EXERCISE BRIEF: In the entries below, find the line with "The height and width of the screenshot is (561, 748)." and the line with "The width and"; copy them and every line between them exactly, but not the pictures.

MATERIAL PROVIDED:
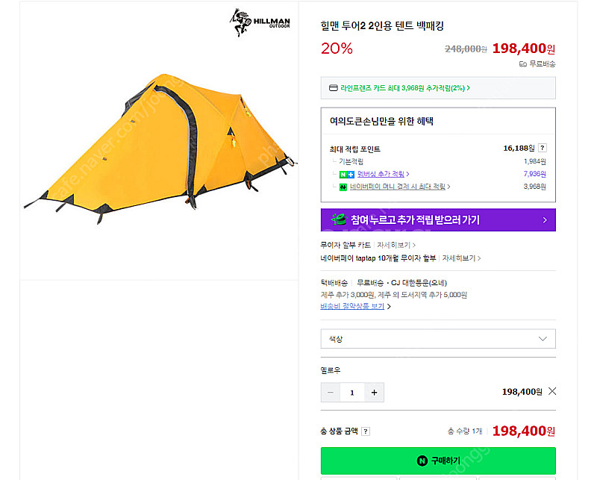Click the N+ membership badge icon
The height and width of the screenshot is (480, 597).
pyautogui.click(x=343, y=174)
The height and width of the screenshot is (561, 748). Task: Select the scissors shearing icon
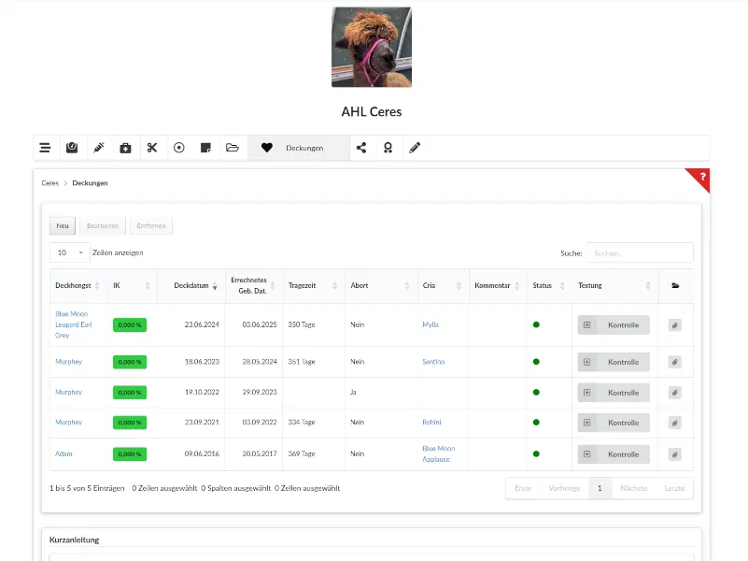tap(151, 148)
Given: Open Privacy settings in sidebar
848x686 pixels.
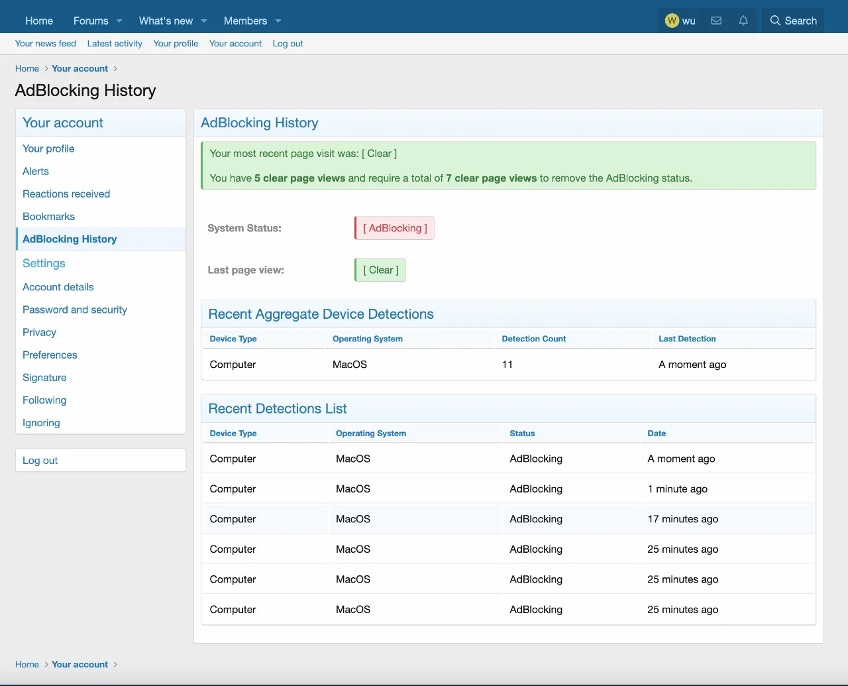Looking at the screenshot, I should click(39, 333).
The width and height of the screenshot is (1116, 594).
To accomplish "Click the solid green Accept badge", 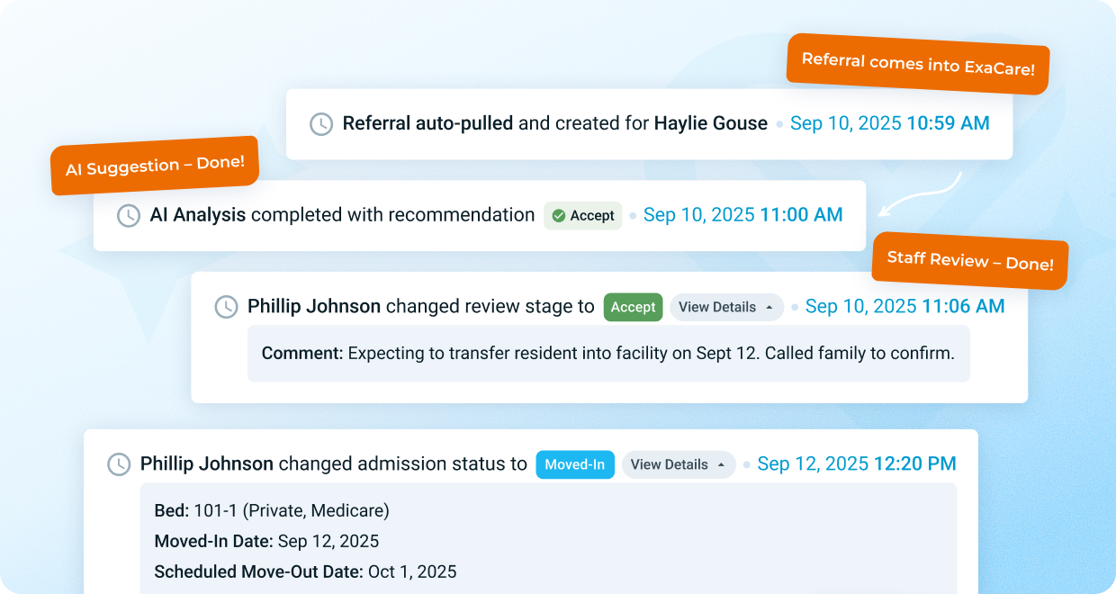I will click(x=633, y=307).
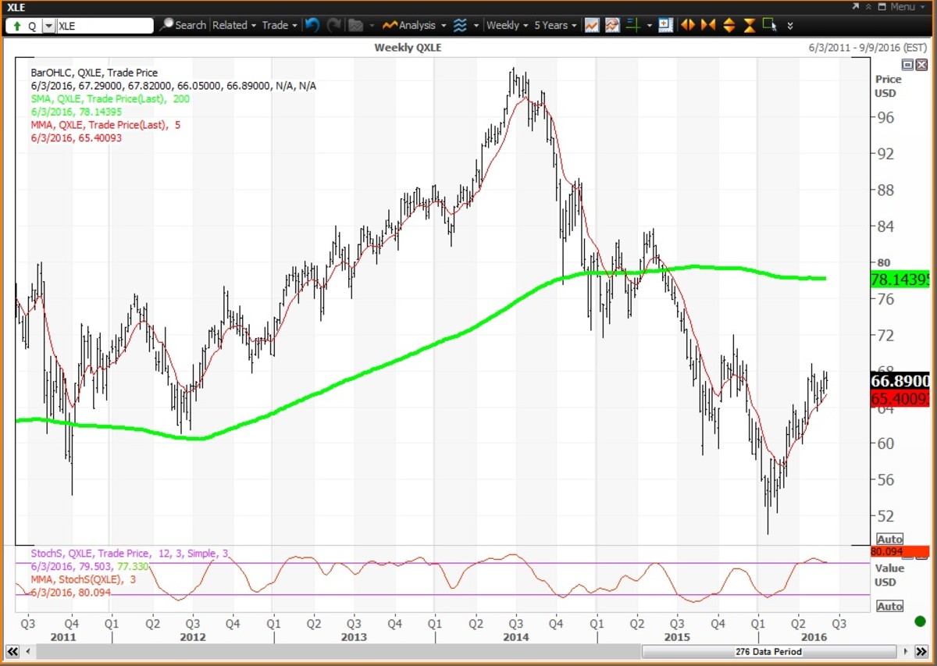Viewport: 937px width, 666px height.
Task: Open the Menu in the title bar
Action: coord(902,6)
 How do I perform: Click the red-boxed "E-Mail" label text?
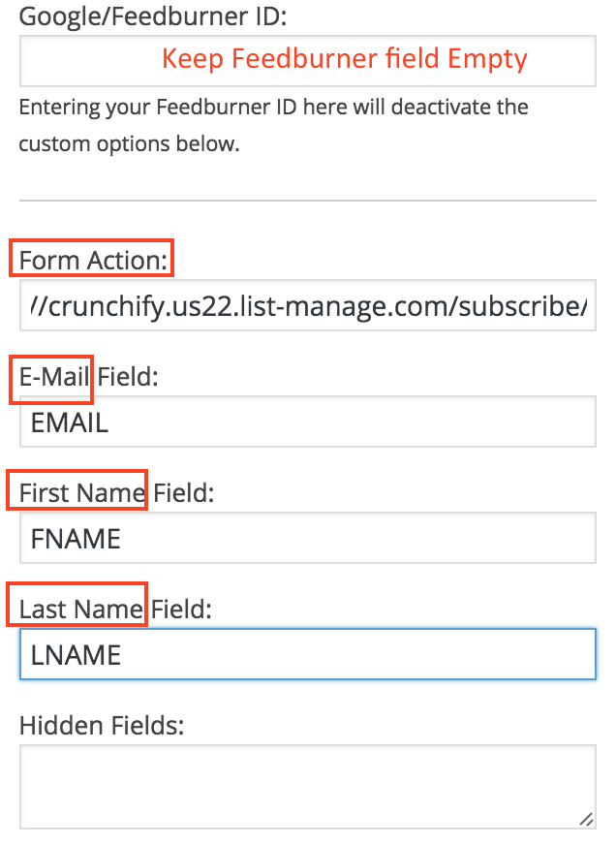(54, 376)
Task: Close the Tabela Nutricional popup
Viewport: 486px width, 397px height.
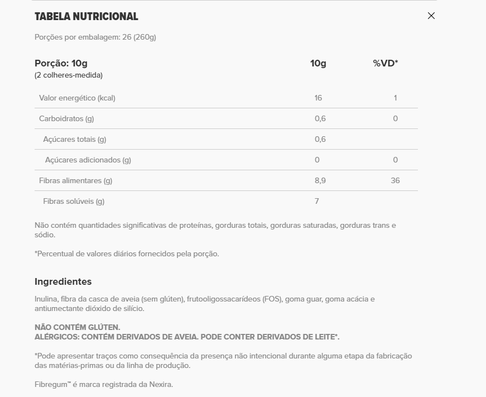Action: point(431,16)
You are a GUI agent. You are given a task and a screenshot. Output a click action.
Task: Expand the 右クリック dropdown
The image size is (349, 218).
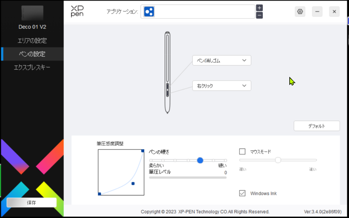222,86
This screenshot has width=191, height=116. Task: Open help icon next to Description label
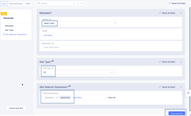(53, 43)
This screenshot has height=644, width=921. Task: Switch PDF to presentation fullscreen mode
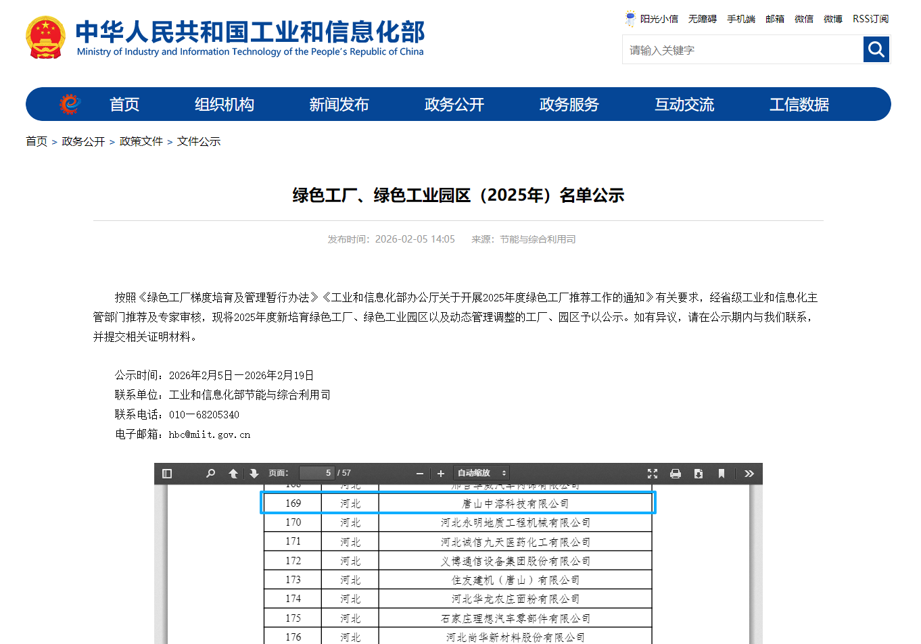[x=653, y=474]
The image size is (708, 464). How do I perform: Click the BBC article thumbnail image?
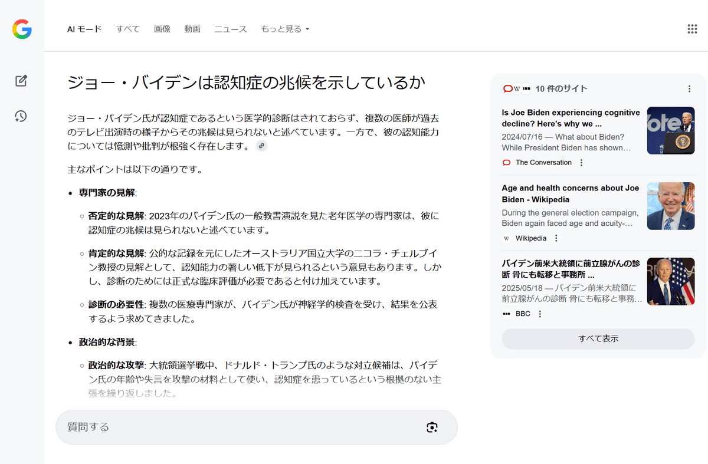[670, 281]
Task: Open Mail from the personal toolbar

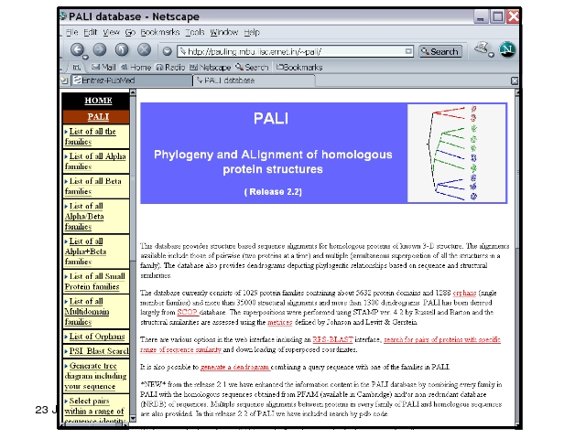Action: [104, 67]
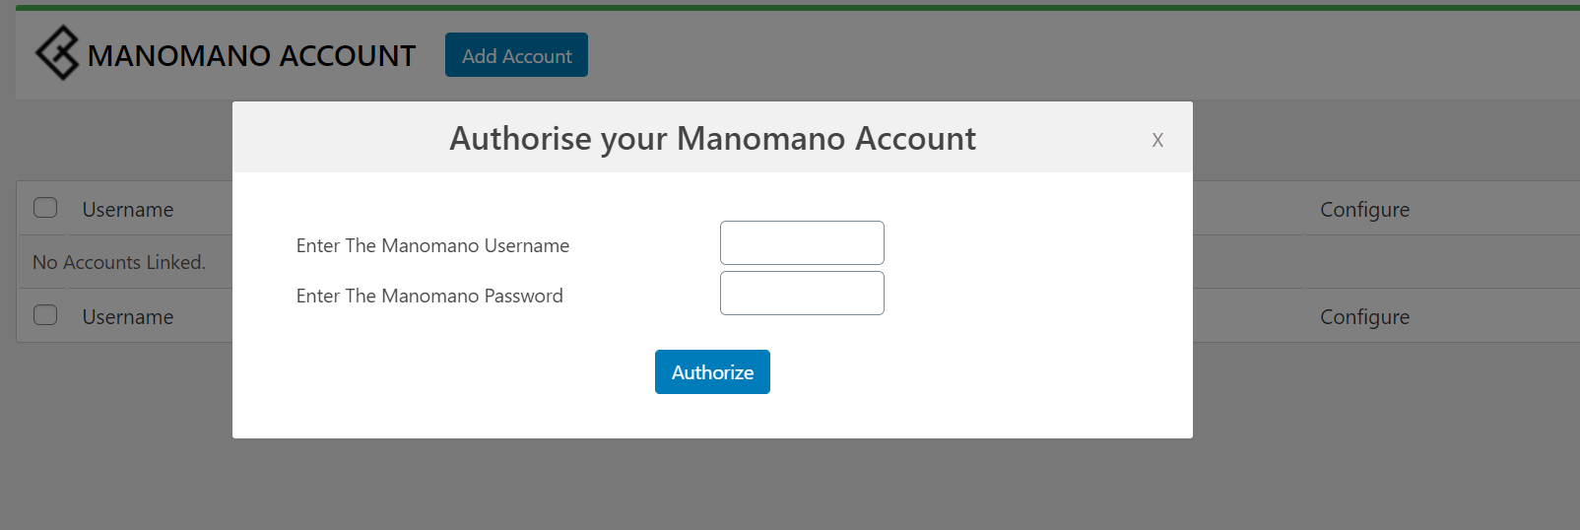Viewport: 1580px width, 530px height.
Task: Click the 'Enter The Manomano Password' label
Action: click(x=429, y=297)
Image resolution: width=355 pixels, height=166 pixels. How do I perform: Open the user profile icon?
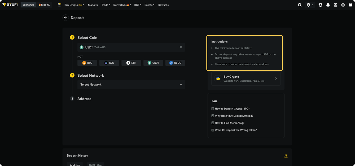pos(320,5)
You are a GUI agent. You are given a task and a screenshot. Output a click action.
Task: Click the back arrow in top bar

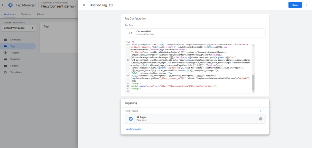click(3, 5)
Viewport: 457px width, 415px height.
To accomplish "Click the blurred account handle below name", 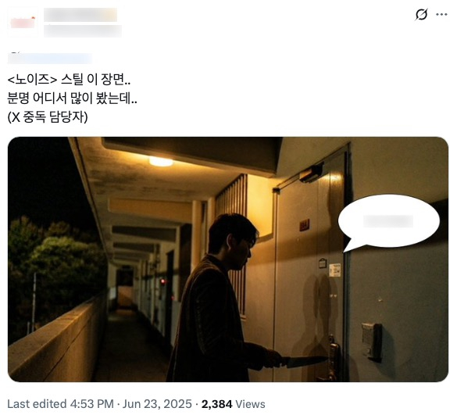I will (x=83, y=31).
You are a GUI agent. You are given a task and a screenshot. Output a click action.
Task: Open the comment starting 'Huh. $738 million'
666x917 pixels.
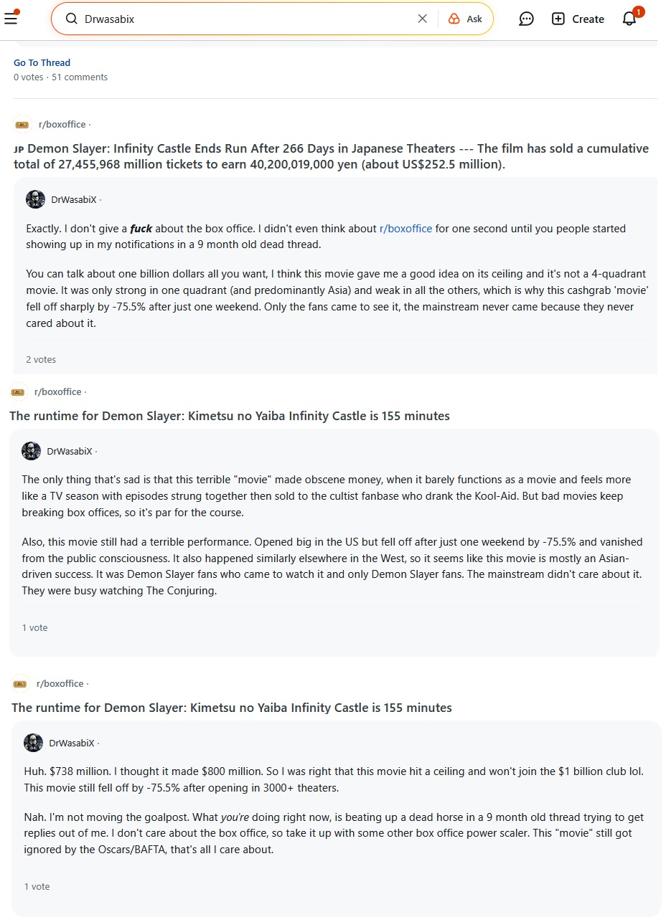[334, 810]
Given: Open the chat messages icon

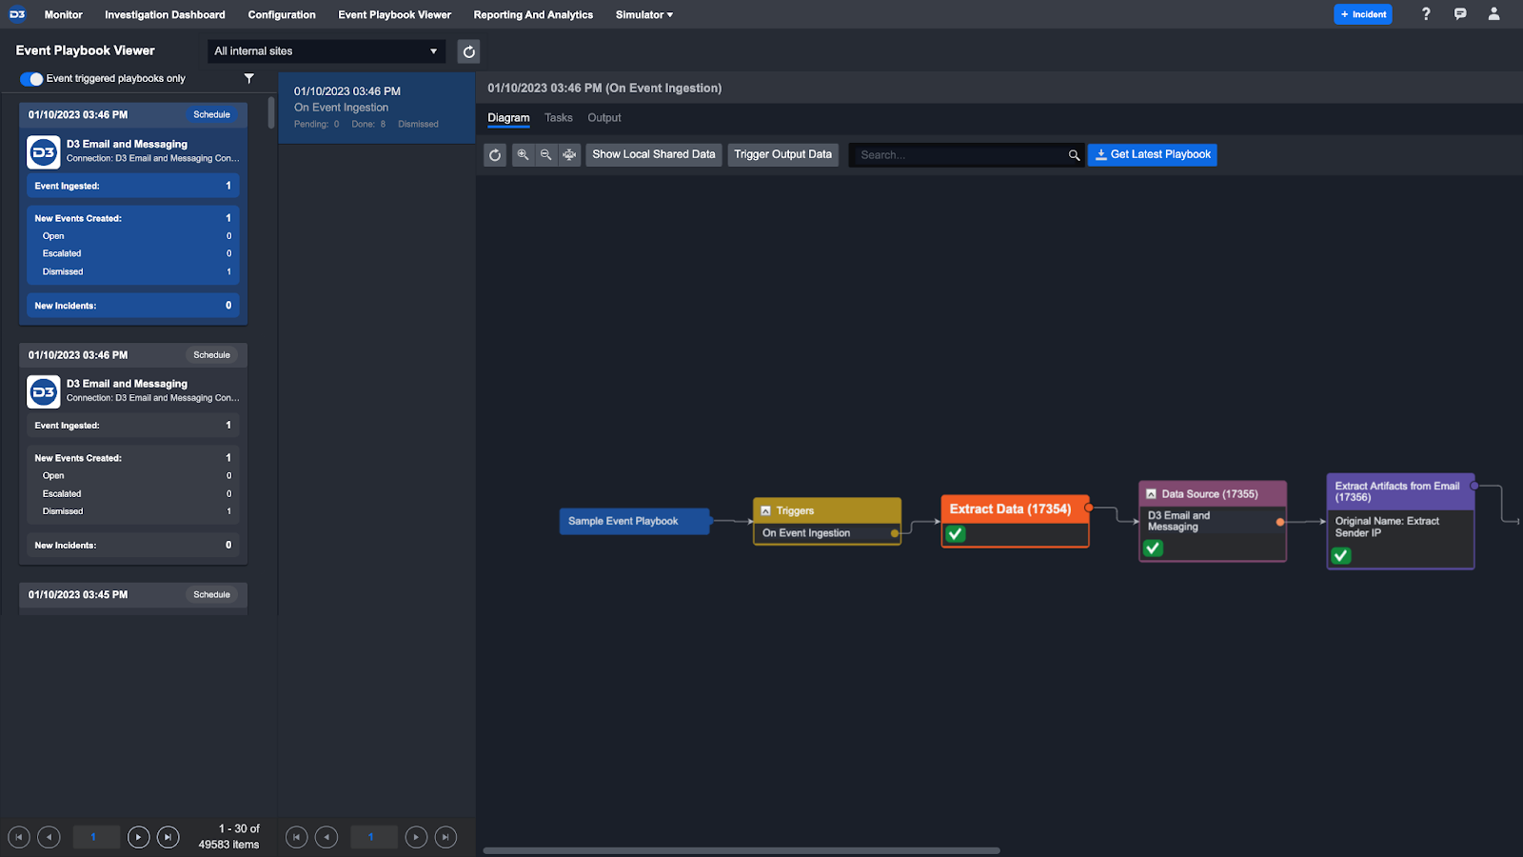Looking at the screenshot, I should (x=1460, y=14).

ANSWER BOX:
The height and width of the screenshot is (561, 748). Task: Select the scissors shearing icon
tap(151, 148)
Given: Open Privacy settings in sidebar
848x686 pixels.
Looking at the screenshot, I should click(39, 333).
The width and height of the screenshot is (1116, 594).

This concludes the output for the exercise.